I was surprised that she was so different in style from Susana, but that was likely one of her attractions to Coutinho.

‘So, what can I get you?’ she asked, once again showing me a timid, reticent smile.

‘Nothing, thanks. I just had breakfast.’

She clasped her hands together as if she wanted me to give her a chance to play hostess, which gave me the idea that she didn’t often have visitors. ‘How about just some tea?’ she asked.

‘Good idea. With a little lemon if you have it.’

‘Come into the kitchen and we’ll talk. You look desperate for answers.’
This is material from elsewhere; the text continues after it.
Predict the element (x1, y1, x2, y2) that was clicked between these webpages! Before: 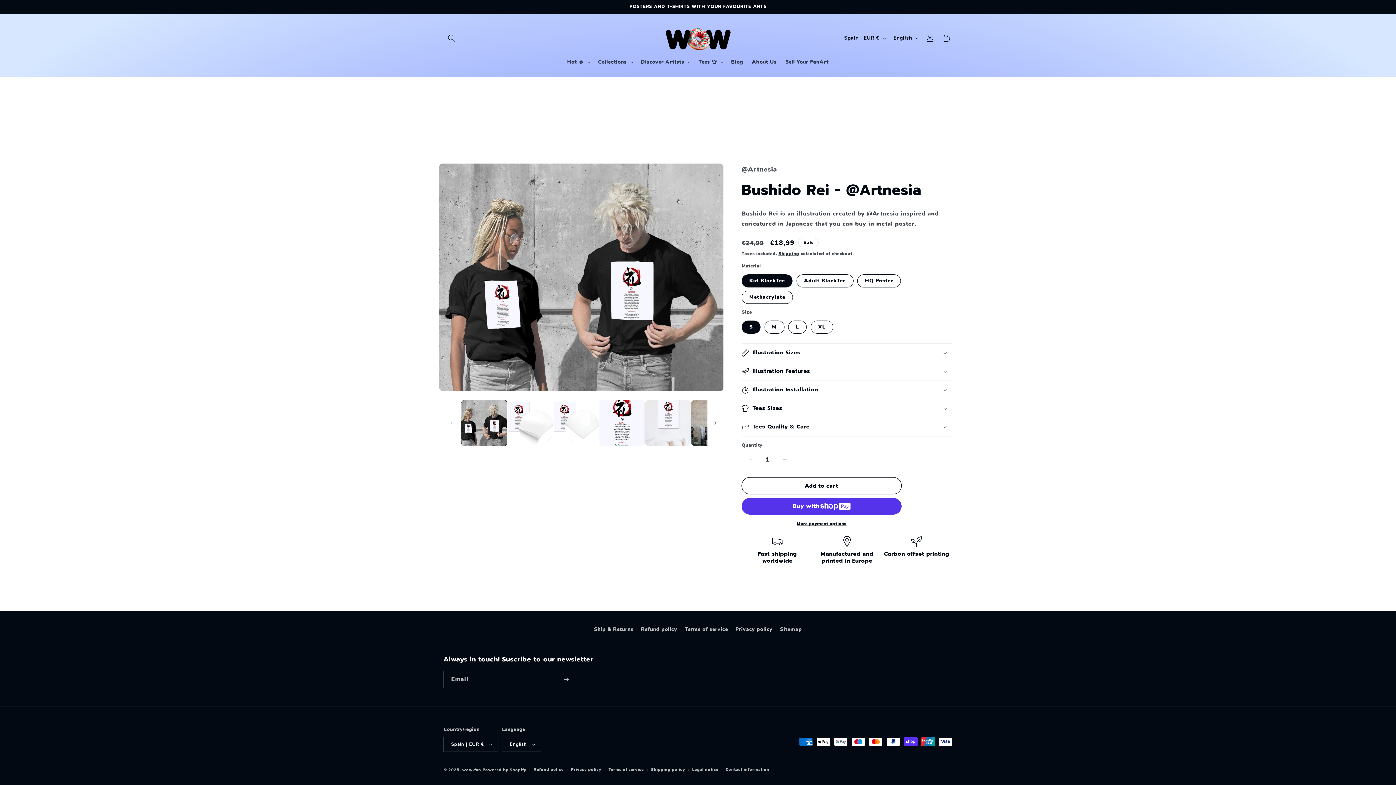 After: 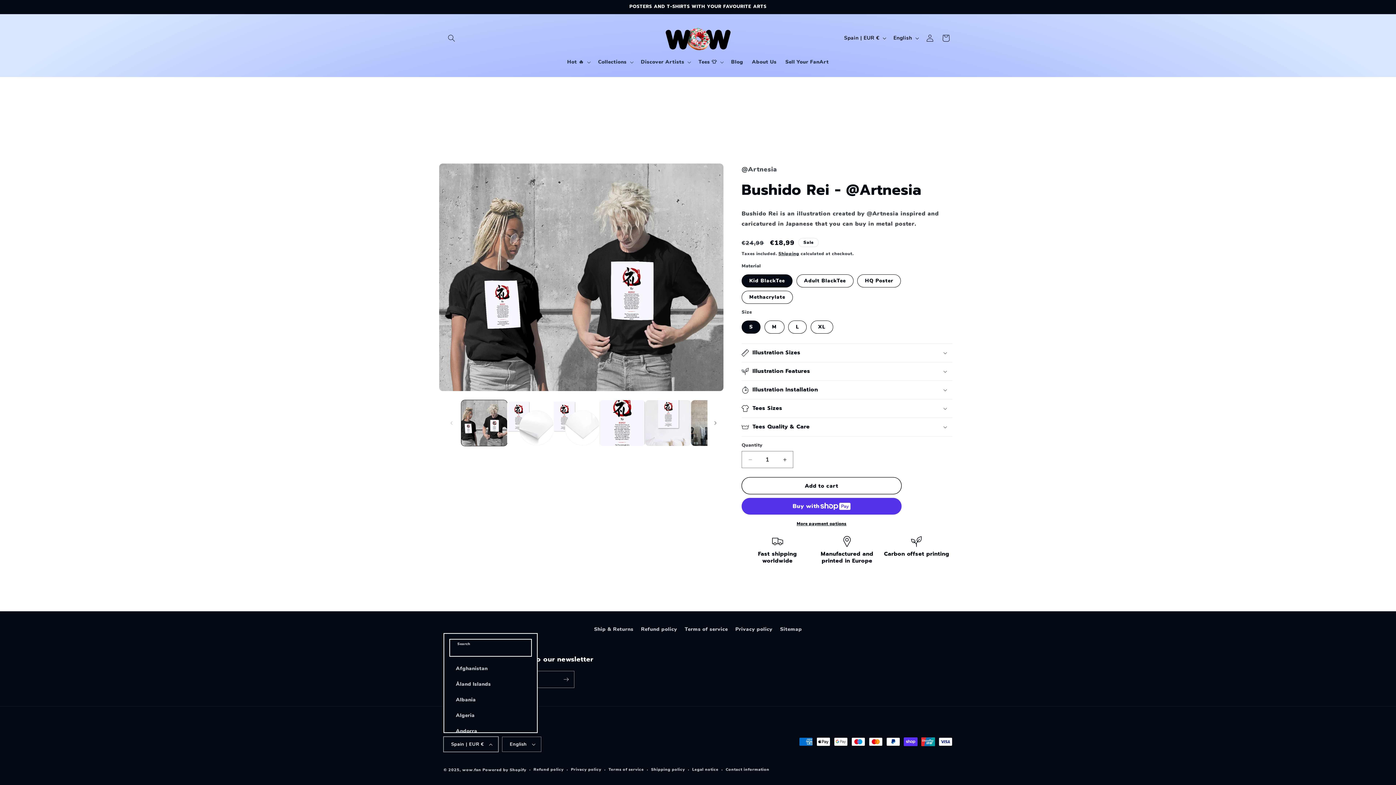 Action: bbox: (443, 737, 498, 752) label: Spain | EUR €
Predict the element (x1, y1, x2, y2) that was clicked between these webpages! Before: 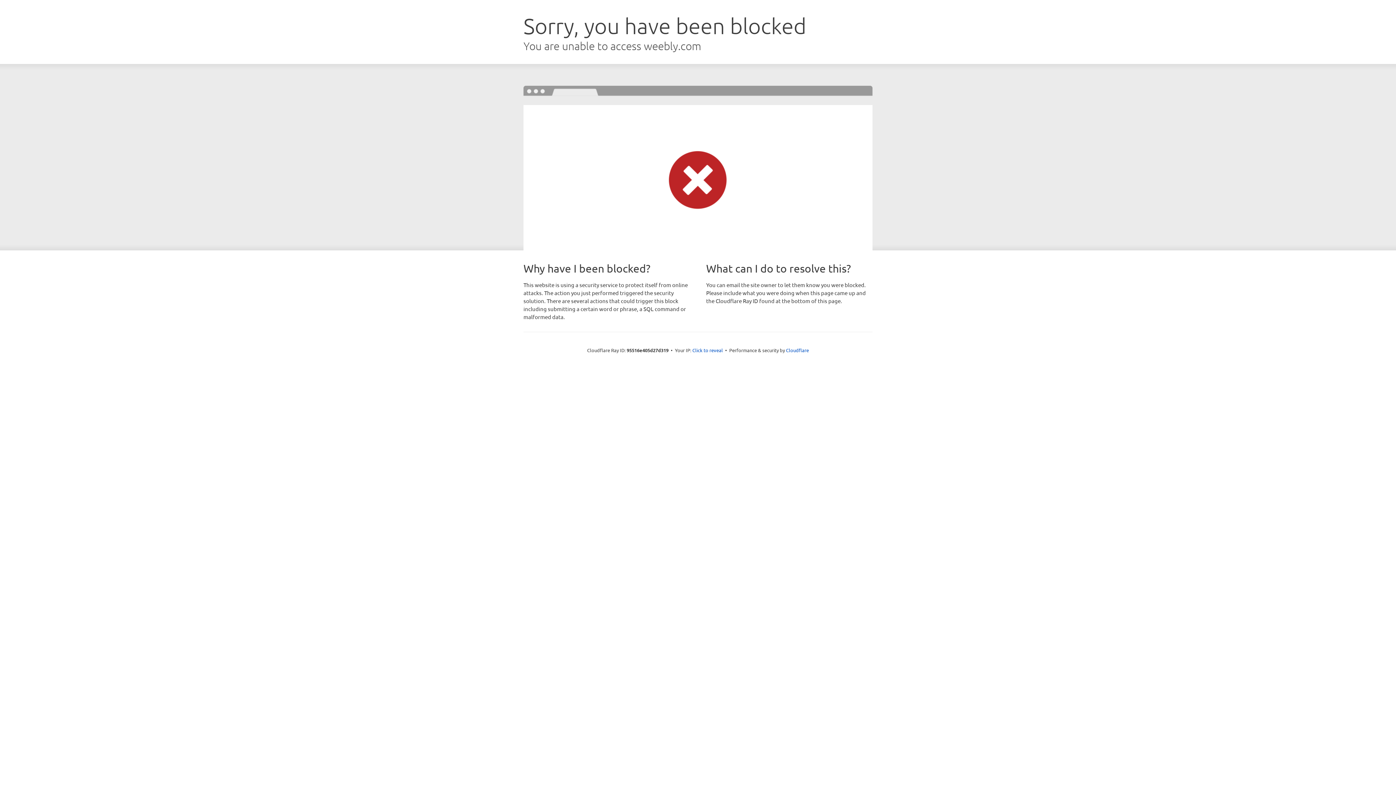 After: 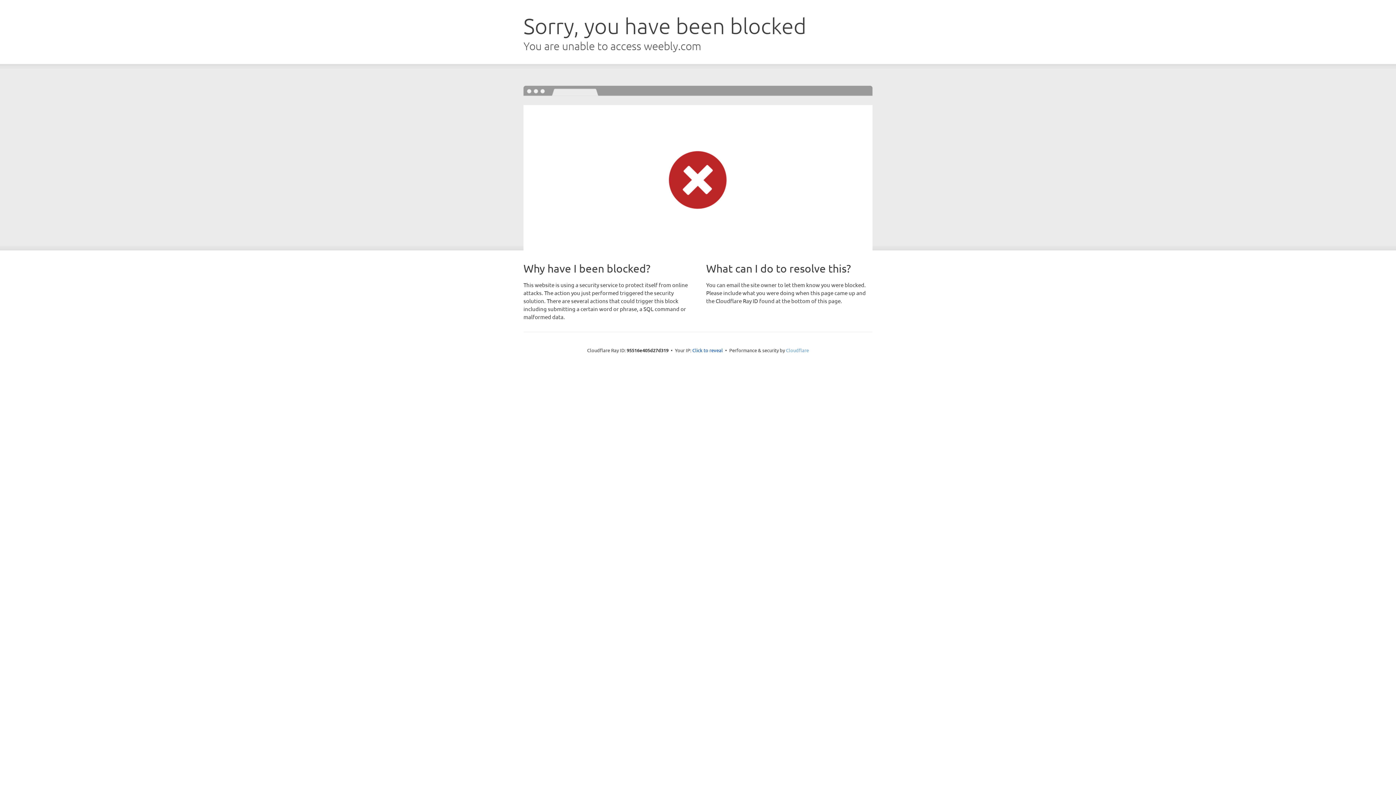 Action: label: Cloudflare bbox: (786, 347, 809, 353)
Her kitchen was small and well organized. In the middle of her white marble table were twelve canary-yellow ceramic cups, arranged as though they were the petals of a lotus flower. Inside each cup were powdered spices – turmeric, paprika and others in varying shades of red, yellow and brown that I was unable to identify. Not surprisingly, the air was heavy with the scent of curry.

‘Beautiful,’ I said, pointing to her ceramic flower.

‘I’m glad you like it,’ she replied gently.

After filling her kettle, she got out our mugs – black with blue frost glazed on the rim – and set them on the counter. She hesitated for an instant when she reached for the handle of her silverware drawer and then nearly fumbled the small spoons she took out. That, together with the constrained, purposeful slant of her jaw told me she might prefer a few minutes of small talk before being questioned.

‘How long have you been doing yoga?’ I asked.

‘Since I was a kid. It was my father who got me started, as a matter of fact – yoga and judo.’

‘And how long have you taught at the French high school?’

‘Eight years.’

‘A good place to teach?’

‘I love it. The kids are great.’ She pointed to two tins of Twinings tea on a high shelf. ‘English Breakfast or Earl Grey?’

‘English Breakfast.’

Standing on her tiptoes, she knocked the tin off the shelf and caught it securely.

‘I’m guessing you’re bilingual, French and Portuguese,’ I said.

She nodded. ‘Though I’m more at home in French.’

‘Were you born in France to Portuguese parents?’

‘Exactly.’ She opened the lid of the tin and took a long, grateful inhale. She had a handsome profile. I’d have bet her students did their best to please her – and that she was a talented teacher.

‘I’m told that Sandi was in your class,’ I said.

‘Yeah, she’s a wonderful girl.’ On setting down the tin, she asked, ‘So how did you find me?’

‘A construction worker spotted you leaving Coutinho’s apartment. Though you don’t look much like the sketch he helped us make. It was your hand that gave you away. At first, we thought the tattoo was the number thirty.’